Impact of Cu(II) Binding on Structures and Dynamics of Aβ42 Monomer and Dimer: Molecular Dynamics Study

The classical force field, which is compatible with the Amber force field 99SB, has been obtained for the interaction of Cu­(II) with monomer and dimers of amyloid-β peptides using the coordination where Cu­(II) is bound to His6, His13 (or His14), and Asp1 with distorted planar geometry. The newly developed force field and molecular dynamics simulation were employed to study the impact of Cu­(II) binding on structures and dynamics of Aβ42 monomer and dimers. It was shown that in the presence of Cu­(II) the β content of monomer is reduced substantially compared with the wild-type Aβ42 suggesting that, in accord with experiments, metal ions facilitate formation of amorphous aggregates rather than amyloid fibrils with cross-β structures. In addition, one possible mechanism for amorphous assembly is that the Asp23–Lys28 salt bridge, which plays a crucial role in β sheet formation, becomes more flexible upon copper ion binding to the Aβ N-terminus.

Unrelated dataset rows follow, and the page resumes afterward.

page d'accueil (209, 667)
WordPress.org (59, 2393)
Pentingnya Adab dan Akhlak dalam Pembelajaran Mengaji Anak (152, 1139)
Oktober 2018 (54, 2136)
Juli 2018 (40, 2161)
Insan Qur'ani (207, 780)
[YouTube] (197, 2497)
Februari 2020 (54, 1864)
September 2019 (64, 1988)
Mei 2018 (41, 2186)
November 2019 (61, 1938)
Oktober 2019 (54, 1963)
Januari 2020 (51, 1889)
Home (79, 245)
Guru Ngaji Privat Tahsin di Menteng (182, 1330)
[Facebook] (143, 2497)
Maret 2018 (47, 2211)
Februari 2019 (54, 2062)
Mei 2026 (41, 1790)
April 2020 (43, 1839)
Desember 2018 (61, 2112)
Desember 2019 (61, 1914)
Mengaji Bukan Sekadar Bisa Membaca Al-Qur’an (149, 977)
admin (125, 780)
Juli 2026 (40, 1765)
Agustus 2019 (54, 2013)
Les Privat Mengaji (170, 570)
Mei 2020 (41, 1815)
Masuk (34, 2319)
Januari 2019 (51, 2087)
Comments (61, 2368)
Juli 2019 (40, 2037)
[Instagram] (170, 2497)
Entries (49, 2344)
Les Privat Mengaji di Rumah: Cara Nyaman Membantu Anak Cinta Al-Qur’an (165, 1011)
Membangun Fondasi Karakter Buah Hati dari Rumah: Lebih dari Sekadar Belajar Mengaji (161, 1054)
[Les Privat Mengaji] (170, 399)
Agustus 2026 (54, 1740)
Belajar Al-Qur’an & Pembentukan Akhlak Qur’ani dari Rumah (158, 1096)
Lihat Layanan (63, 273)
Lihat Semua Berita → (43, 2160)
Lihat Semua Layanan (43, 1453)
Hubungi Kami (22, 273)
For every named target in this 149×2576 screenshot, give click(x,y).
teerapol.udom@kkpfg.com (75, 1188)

The simulation of dimers was conducted with the Cu­(II)/Aβ stoichiometric ratios of 1:1 and 1:2. For the 1:1 ratio Cu­(II) delays the Aβ dimerization process as observed in a number of experiments. The mechanism underlying this phenomenon is associated with slow formation of interchain salt bridges in dimer as well as with decreased hydrophobicity of monomer upon Cu-binding.